|
|
|
|
|
by dehugger
184 days ago
|
|
Better idea, how about you just put a link to a csv dump of your inventory data and label it "AI Agents/Scrapers, click here to get all the inventory data", embed that on every page, then call it a day? When you are being scraper there are two possible reactions:
1 - good, because someone scraping your data is going to help you make a sale (discoverability)
2 - bad, work to obfuscate/block/prevent access. In the first case, introducing a complex new standard that few if any will adopt achieves nothing compared to "here's a link for all the data in one spot, now leave my site alone. cheers". In the second case, you actively don't want your data scraped, so why would you ever adopt this?
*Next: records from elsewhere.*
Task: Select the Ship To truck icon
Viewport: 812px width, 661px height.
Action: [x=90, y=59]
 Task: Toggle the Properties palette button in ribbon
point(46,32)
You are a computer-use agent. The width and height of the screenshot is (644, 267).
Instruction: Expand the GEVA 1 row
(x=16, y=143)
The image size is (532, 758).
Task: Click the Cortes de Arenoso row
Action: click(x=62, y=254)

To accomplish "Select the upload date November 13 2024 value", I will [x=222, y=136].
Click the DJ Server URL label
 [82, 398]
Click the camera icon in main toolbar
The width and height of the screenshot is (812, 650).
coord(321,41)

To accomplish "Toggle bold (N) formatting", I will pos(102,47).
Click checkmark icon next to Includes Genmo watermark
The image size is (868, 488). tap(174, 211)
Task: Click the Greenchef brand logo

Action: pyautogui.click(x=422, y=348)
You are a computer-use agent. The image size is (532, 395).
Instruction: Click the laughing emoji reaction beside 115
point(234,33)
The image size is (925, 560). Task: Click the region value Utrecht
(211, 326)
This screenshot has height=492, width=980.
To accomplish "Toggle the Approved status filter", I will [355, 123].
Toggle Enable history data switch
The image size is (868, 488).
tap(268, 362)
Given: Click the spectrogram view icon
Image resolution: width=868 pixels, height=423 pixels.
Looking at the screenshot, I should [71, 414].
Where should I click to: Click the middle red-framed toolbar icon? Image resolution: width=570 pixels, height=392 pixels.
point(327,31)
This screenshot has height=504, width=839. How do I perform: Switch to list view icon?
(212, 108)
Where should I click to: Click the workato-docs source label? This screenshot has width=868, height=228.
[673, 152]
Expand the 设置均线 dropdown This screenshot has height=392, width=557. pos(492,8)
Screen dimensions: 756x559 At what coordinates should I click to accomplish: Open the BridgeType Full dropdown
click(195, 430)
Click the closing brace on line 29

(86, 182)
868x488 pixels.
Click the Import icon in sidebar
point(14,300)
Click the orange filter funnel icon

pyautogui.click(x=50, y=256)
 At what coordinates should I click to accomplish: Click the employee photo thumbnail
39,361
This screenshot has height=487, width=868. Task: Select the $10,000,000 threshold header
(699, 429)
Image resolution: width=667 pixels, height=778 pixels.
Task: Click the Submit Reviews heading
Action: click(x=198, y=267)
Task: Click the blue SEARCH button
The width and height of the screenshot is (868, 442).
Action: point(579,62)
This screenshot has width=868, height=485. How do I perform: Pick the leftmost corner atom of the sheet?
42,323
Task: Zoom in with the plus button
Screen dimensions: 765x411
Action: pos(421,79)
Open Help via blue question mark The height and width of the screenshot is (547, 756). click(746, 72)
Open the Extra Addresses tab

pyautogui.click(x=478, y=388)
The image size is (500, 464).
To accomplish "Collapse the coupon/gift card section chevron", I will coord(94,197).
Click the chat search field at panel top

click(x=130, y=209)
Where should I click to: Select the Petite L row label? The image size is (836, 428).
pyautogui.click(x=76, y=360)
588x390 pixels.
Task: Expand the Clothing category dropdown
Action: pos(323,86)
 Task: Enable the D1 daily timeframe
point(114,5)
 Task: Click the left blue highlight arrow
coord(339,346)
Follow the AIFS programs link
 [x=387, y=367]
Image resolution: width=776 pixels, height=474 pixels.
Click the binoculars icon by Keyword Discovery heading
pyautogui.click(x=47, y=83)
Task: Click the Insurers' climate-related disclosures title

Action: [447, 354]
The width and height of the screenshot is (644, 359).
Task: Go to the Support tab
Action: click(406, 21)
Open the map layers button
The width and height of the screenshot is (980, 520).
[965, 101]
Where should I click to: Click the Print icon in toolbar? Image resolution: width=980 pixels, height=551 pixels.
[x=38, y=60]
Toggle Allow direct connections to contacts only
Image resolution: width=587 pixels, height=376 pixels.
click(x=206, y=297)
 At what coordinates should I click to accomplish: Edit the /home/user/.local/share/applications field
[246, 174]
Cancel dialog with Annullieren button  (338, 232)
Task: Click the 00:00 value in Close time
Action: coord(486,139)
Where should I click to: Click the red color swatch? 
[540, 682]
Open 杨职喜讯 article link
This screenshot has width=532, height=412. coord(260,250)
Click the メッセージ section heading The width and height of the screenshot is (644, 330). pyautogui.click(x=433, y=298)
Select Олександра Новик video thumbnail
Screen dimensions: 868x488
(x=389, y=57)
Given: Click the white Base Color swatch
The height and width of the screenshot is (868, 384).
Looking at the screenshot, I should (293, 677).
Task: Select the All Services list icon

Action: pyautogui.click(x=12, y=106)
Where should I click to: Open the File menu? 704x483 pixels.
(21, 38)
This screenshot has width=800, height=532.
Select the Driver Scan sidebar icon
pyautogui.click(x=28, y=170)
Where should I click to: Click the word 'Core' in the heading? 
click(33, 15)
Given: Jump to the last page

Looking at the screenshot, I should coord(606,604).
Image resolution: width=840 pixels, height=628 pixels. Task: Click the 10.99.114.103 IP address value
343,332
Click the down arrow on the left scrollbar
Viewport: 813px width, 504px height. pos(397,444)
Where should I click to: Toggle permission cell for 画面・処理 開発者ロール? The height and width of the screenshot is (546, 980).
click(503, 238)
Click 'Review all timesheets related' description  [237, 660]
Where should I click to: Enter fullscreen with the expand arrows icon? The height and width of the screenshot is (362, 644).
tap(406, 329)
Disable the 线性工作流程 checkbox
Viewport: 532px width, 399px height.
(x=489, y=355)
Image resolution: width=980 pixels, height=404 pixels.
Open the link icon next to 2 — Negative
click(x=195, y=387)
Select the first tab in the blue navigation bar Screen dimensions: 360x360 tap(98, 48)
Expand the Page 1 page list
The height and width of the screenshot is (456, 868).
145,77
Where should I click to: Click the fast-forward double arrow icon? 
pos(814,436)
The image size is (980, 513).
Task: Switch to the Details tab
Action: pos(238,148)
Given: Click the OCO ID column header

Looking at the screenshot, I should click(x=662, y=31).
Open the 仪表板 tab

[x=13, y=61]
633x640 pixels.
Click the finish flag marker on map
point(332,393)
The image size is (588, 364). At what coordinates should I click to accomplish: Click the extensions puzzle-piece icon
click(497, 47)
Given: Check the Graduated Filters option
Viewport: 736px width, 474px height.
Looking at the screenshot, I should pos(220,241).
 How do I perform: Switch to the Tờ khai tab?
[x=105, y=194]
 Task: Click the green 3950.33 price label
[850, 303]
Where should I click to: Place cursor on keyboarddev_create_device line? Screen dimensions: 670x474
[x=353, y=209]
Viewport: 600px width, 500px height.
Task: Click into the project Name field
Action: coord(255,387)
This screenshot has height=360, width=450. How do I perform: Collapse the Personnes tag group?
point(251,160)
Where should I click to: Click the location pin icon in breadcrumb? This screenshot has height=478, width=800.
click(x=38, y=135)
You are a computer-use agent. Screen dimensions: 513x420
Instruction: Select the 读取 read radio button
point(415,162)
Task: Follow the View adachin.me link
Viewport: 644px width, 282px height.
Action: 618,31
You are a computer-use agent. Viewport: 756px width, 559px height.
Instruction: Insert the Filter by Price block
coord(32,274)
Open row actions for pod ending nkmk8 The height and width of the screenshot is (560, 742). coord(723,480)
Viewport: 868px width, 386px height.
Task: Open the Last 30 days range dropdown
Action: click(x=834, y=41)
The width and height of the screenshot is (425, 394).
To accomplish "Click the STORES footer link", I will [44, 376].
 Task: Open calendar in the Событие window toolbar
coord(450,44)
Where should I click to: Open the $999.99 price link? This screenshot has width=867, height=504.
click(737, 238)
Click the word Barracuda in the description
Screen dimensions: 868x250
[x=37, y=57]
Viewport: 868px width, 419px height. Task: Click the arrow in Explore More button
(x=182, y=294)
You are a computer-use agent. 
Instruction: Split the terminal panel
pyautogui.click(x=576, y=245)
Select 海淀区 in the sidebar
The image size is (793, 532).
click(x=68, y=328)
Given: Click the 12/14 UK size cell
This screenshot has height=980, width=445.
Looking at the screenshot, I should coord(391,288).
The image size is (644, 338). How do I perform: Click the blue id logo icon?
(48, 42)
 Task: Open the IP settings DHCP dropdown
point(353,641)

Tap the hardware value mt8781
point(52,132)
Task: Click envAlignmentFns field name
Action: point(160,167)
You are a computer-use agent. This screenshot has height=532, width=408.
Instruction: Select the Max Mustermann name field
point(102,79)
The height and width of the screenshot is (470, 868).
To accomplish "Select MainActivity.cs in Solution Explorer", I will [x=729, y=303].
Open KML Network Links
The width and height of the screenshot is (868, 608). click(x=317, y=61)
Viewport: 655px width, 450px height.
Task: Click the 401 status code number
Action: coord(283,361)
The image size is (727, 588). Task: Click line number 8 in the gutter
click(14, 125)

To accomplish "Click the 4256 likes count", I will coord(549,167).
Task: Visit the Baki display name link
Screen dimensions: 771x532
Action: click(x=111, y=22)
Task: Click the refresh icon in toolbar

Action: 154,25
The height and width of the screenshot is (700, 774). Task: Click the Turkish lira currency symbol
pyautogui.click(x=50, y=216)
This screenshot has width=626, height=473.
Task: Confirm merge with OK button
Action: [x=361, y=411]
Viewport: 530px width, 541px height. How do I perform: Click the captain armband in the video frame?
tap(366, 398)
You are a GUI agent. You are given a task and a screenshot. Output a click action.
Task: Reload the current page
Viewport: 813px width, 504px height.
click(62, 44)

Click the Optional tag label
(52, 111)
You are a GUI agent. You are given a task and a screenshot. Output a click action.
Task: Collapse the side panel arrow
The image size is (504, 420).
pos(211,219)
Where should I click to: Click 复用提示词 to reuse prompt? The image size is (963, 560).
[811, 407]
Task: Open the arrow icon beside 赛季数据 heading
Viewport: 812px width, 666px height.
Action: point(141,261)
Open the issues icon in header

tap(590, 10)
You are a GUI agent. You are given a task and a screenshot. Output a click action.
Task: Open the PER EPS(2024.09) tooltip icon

If you are reading all the inventory data into context then you are doing it wrong. Use your LLM to analyze the website and build a mapping for the HTML data, then parse using traditional methods (bs4 works nicely). You'll save yourself a gajillion tokens and get more consistent and accurate results at 1000x the speed. |
|
Our spec handles this via @SEMANTIC_LOGIC and @BRAND_VOICE. It’s about how the AI represents your brand, not just the raw numbers.
Regarding bs4: mapping HTML to a thousand different store layouts is exactly what we are trying to escape. That is the 'fragility tax'. We are proposing a deterministic fast-lane that bypasses the need for custom scrapers for every single store.
You don't want the AI to 'guess' your data. You want it to 'know' your data.